Васька неожиданно срывается с места и вихрем мчится домой под насмешливые выкрики мальчишек:
– Испугался? Штаны не потеряй!..
Не успели развеселившиеся приятели расположиться вокруг яблони, как вернулся запыхавшийся Васька и торжественно достал из-за пазухи сверкающий вороненой сталью пистолет:
– Папин, – он солидно щелкнул затвором и опасливо оглянулся на дом, – только он без патронов, прячет…
Взволнованные мальчишки сгрудились вокруг обладателя сокровища:
– Это тебе не поджиг, – оглянулся Симак на Сашку длинного.

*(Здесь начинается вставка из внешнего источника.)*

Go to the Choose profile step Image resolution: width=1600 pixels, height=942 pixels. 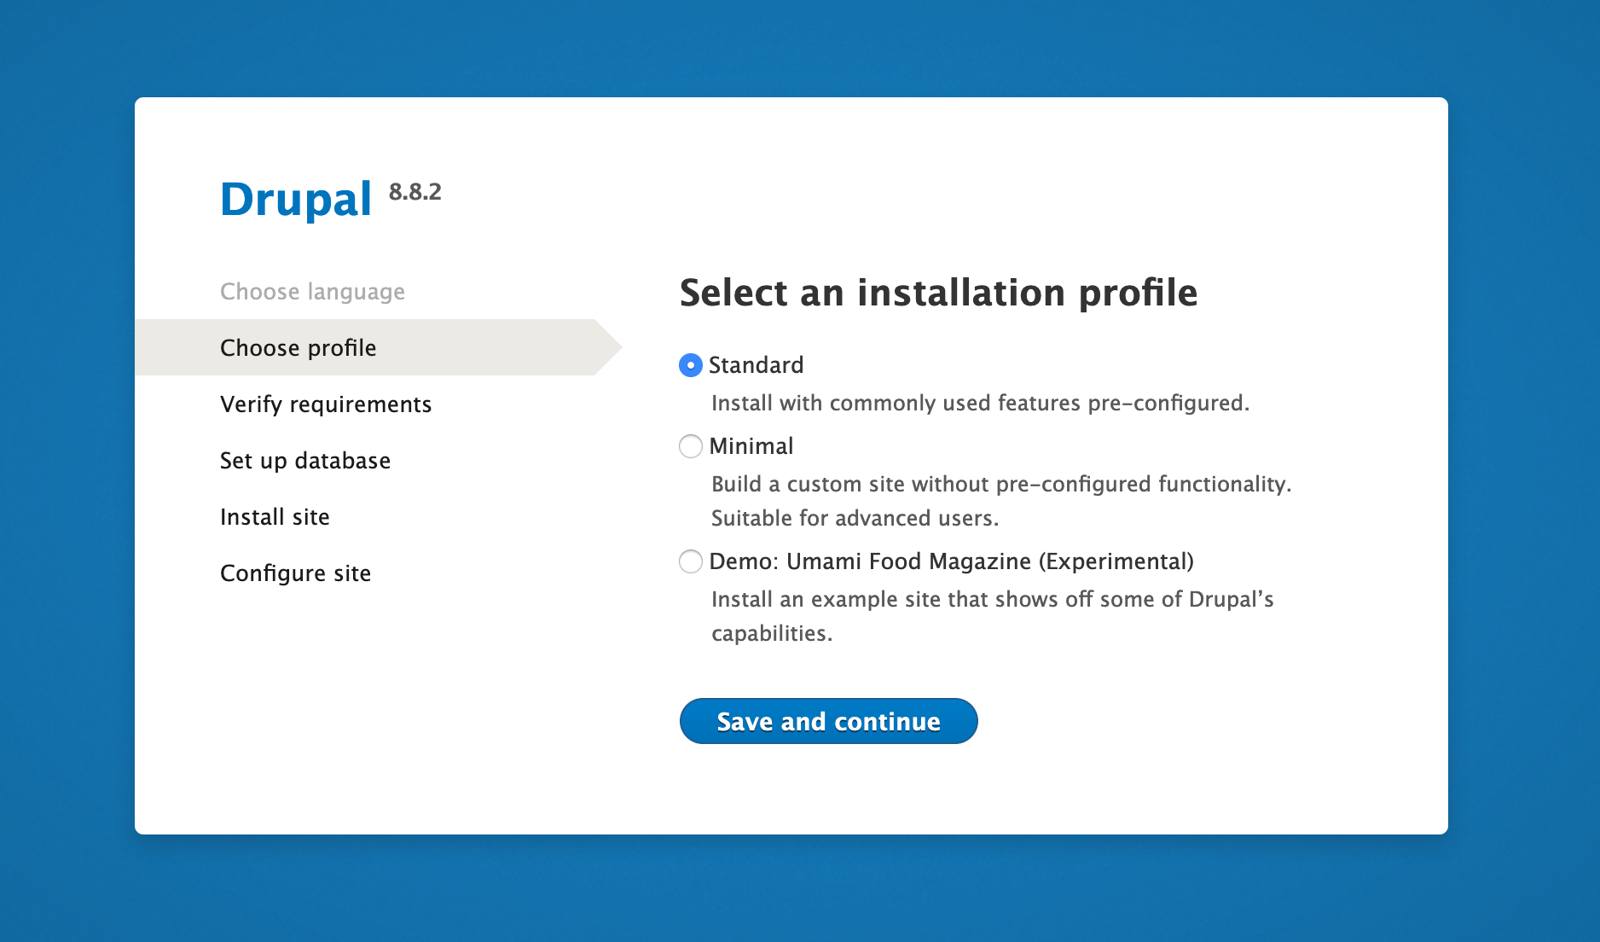point(297,347)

– «ТТ», – авторитетно изрек длинный, – дай подержать. Но Васька протянул пистолет другу. Ванькину руку приятно оттянула вниз тяжесть личного оружия. Он благодарно улыбнулся и, входя в образ командира, имеющего настоящий пистолет, строго оглядел всех:
– Будем играть в войну. Я – командир, Васька – мой солдат, все остальные – фашисты. Ясно?
– Дай сюда! – и Симак лишил Ваньку командирского отличия. Ясность внес Васька, хозяин положения:
– Пистолет мой, значит я командир. Ванька – мой солдат, а дальше он все правильно сказал.
– Не хочу я быть фашистом, – заныл, было, Панька, но получил от Симака внушительную затрещину и замолк, преданно глядя на старших.